MLA pay rise, despite just 46 minutes in Assembly chamber

MLAs received a £500 salary increase in March '“ and are in line for a similar increase in six months' time, despite not having sat in the Assembly since March.
This is the only time that MLAs have sat in the Assembly chamber since January  and it lasted just 46 minutesThis is the only time that MLAs have sat in the Assembly chamber since January  and it lasted just 46 minutes
This is the only time that MLAs have sat in the Assembly chamber since January  and it lasted just 46 minutes

Stormont sources yesterday confirmed the increases to the News Letter but said that MLAs were not directly responsible because they had effectively sub-contracted the decision to an independent panel.

Since they last sat in the Assembly on March 13 – the first time they had been in the chamber since January – to sign in, MLAs and their staff have cost more than £6 million in salaries and expenses.

There is particular frustration among MLAs from the smaller parties because there is nothing which they can do to resurrect power-sharing. Rather, the nature of the joint offices of first minister and deputy first minister mean that the Assembly cannot do its work if either the DUP or Sinn Féin refuse to take up their posts in the Executive.

The increases to salaries are on the instructions of the Independent Financial Review Panel (IFRP), the body to which MLAs handed over control of their salaries and expenses in 2011 so that they would no longer vote on the issue.

However, the IFRP irked many MLAs by cutting their expenses and attempting to halt what it viewed as nepotism and what it described as “widespread diversion of funds for constituency work to the coffers of the political parties”.

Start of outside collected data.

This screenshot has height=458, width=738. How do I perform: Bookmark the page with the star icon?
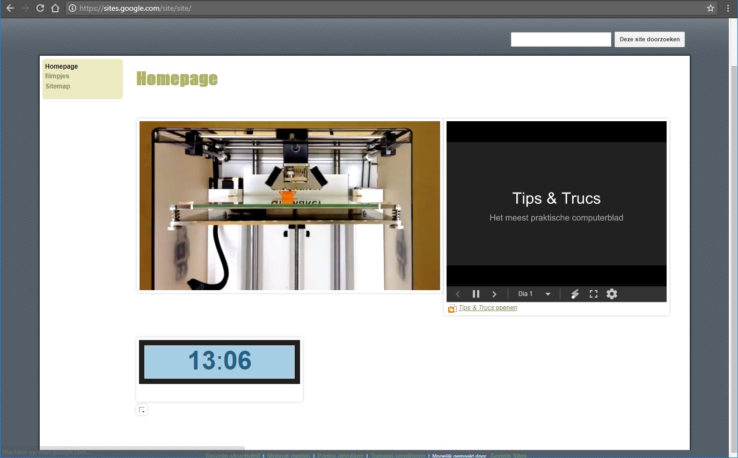tap(710, 8)
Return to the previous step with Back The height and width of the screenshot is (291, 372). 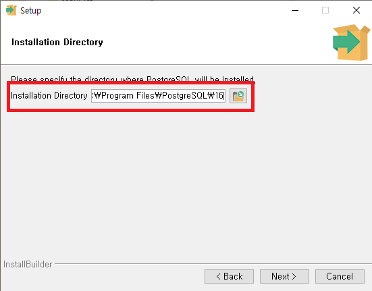pos(229,276)
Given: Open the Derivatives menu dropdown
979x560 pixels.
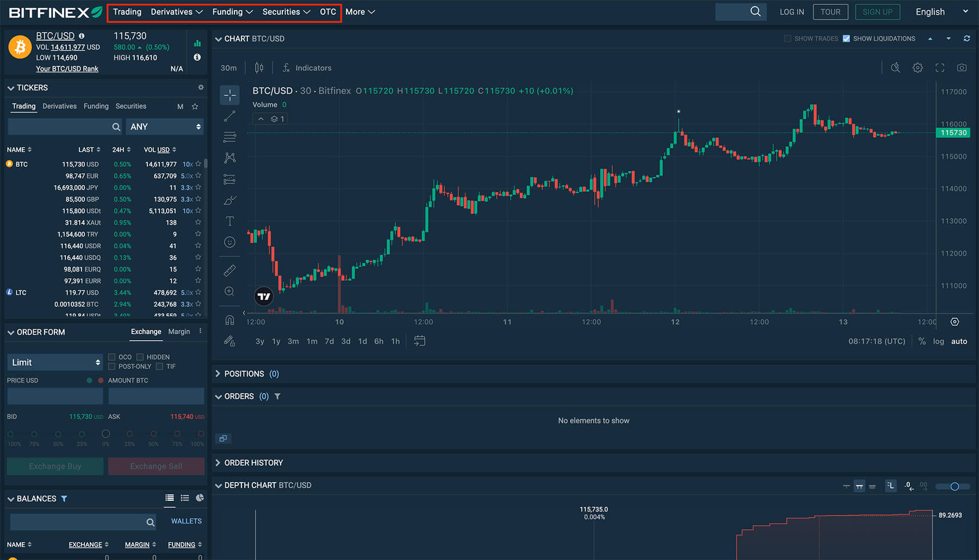Looking at the screenshot, I should coord(176,12).
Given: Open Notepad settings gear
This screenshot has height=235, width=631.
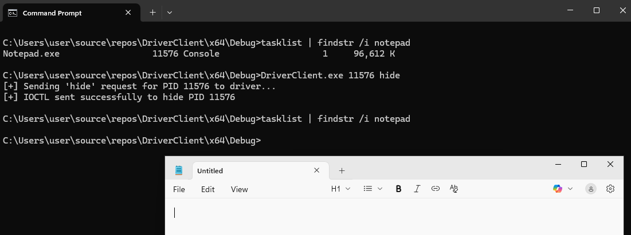Looking at the screenshot, I should point(610,189).
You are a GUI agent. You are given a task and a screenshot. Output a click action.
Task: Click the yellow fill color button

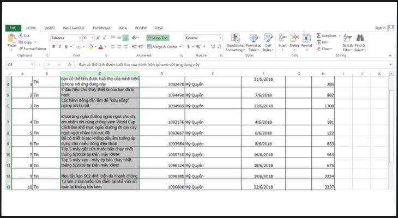pos(91,47)
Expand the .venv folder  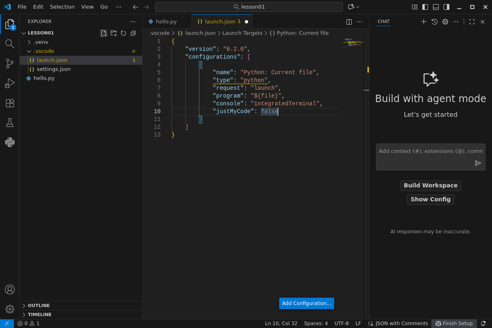click(41, 42)
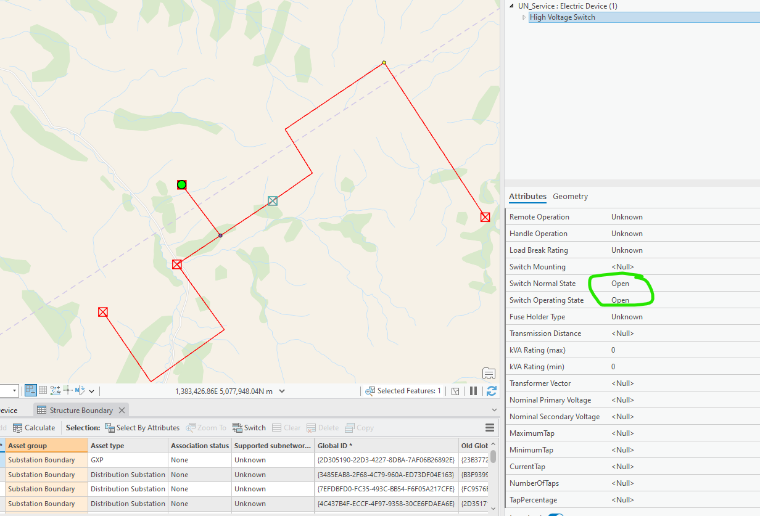Open the catalog icon on the map corner

point(489,373)
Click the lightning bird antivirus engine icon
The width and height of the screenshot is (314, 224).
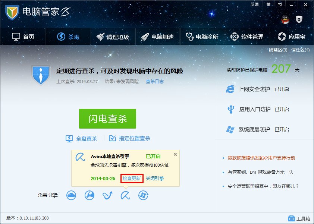click(x=90, y=195)
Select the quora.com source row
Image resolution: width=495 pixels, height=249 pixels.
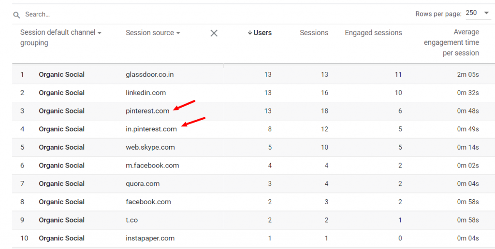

When the panel’s term expired last June, MLAs did not replace them, meaning that MLAs cannot set their own salaries or expenses without passing legislation but that the one body legally obligated to do so now has no members.

The panel’s final determination stated that MLAs’ salaries should increase by £500 a year if the Consumer Price Index (CPI) rate of inflation was at 1% the previous September.

That means that from next April MLAs will be paid £50,000.

Despite the increase, MLAs’ spending power will fall because the CPI puts inflation at 2.7%, meaning that they would need a 2.7% increase to remain where they are in real terms.

Pat McCartan, who chaired the IFRP until last year, called on the Secretary of State to outline a tough stance which would see no MLA being paid a penny by this time next year if the Assembly is not back.

Mr McCartan told the News Letter that MLAs were entitled to “three months’ notice like any normal employee” and therefore the government should move to clarify for them and for the public what will happen to their salaries if direct rule is implemented.

He said that if there had been no return of devolution by Christmas the government should notify MLAs that in three months their salaries will be cut by 25%, followed by 50% three months after that and then finally to zero three months later, next September.

Mr McCartan said that the wider political situation is now “just ridiculous and untenable”.

The former chairman of the Belfast Health and Social Care Trust said that since 1972 he had sat on school boards of governors and that in those 45 years he had “never known a worse time”.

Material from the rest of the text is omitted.